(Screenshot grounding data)
——————————

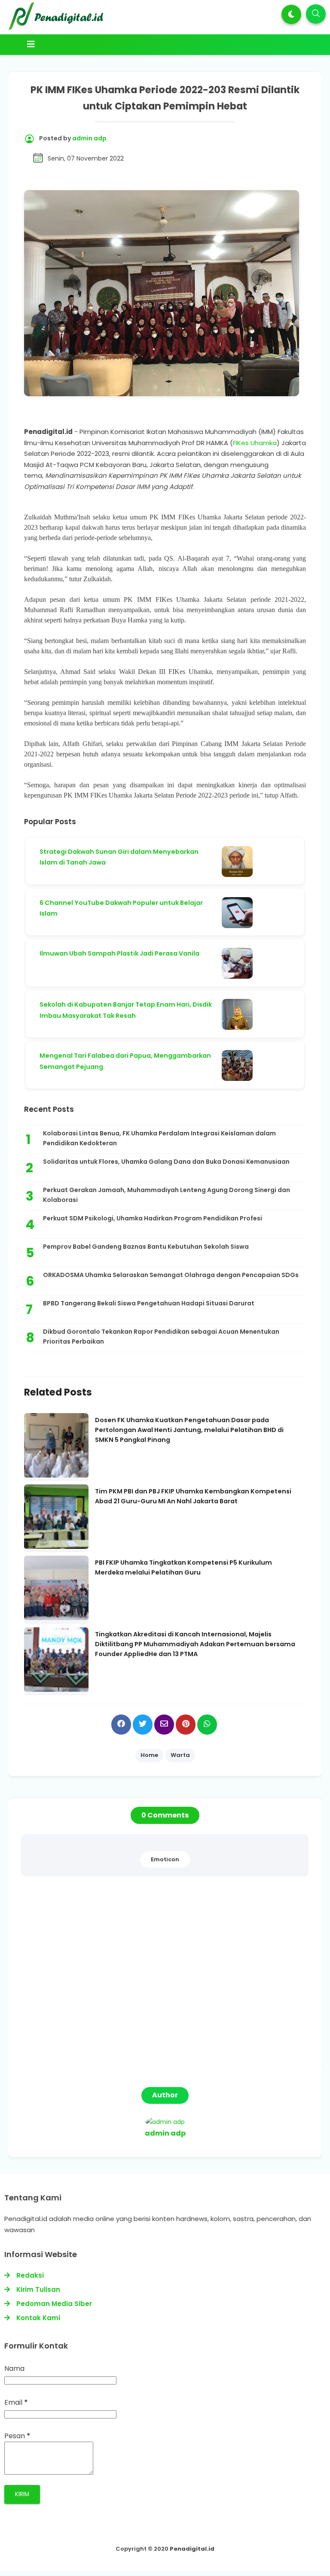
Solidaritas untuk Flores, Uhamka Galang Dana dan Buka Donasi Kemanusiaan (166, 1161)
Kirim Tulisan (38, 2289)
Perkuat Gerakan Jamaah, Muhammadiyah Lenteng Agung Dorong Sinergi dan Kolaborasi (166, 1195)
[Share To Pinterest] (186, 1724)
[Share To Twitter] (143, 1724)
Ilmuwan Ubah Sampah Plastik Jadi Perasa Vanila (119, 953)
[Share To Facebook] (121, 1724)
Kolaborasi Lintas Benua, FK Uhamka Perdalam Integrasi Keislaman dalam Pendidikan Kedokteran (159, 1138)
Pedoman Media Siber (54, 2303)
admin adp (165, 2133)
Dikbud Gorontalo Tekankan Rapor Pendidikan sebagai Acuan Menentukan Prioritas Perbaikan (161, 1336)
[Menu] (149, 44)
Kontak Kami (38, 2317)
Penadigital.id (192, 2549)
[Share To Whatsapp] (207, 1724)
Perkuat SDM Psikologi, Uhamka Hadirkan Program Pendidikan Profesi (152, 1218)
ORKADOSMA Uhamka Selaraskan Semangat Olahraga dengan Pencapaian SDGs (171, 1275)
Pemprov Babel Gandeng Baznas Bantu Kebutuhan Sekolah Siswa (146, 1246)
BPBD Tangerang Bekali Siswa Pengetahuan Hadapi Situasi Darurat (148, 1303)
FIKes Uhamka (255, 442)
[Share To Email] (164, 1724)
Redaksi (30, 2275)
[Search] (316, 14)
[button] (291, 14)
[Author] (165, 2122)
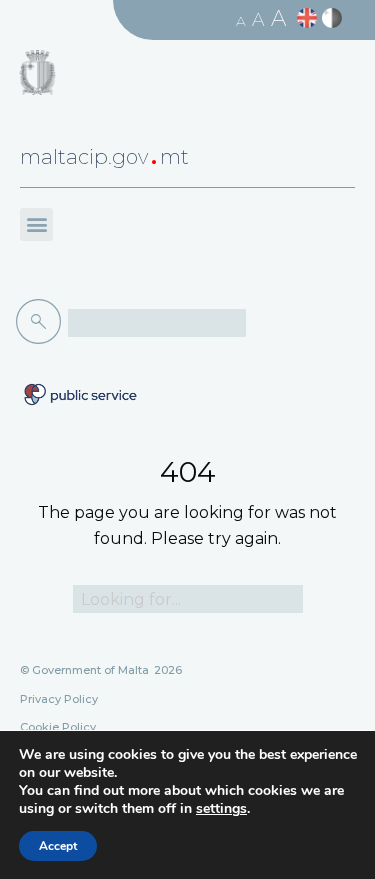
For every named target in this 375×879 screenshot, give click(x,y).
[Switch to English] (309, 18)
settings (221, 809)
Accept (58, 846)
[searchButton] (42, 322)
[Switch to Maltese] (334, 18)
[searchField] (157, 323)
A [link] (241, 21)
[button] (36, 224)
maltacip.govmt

——————————

Exercise goal -
Which lines in the records above contain the string "Share"? Copy them.

The answer -
[Share To Pinterest] (186, 1724)
[Share To Twitter] (143, 1724)
[Share To Facebook] (121, 1724)
[Share To Whatsapp] (207, 1724)
[Share To Email] (164, 1724)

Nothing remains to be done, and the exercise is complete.